In 2017, GE teamed up for a recycling initiative with a Seattle-area-based Global Fiberglass Solutions Incorporated (a company that’s been recycling fiberglass since 2008, and has patented a means to recycle old blades into products including manhole covers, building panels, and pallets). In less than a year, GFSI recycled 564 blades for GE and estimated that in the coming years, GE would be able to re-manufacture or reuse up to 50 million pounds of fiberglass waste.

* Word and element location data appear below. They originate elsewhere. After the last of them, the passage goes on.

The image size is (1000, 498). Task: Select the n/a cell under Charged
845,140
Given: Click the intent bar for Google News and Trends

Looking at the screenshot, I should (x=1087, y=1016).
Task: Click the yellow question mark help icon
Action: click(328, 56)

In addition, a great deal of fiberglass itself is currently manufactured from recycled glass. According to the National Waste and Recycling Association's newsletter "Waste360", recyclers are turning broken glass into a viable resource known as cullet (glass that's been crushed and cleaned), which in turn, is being sold to manufacturers of fiberglass insulation. "Owens Corning uses more than one billion pounds of cullet every year for residential, commercial and industrial fiberglass applications," they report. Meanwhile, Owens Corning has stated that as much as 70% of their fiberglass insulation is now manufactured using recycled glass.

Sources

• Black, Sara. "Perhaps we're getting closer to fiberglass recycling." CompositesWorld. December 19, 2017
• Kover, Amy. “Comeback Kids: This Company Gives Old Wind Turbine Blades A Second Life.” GE Reports. 2017
• Karidis, Arlene. "Fiberglass Demand Could Open Up Glass Recycling Market." Waste360. July 21, 2016.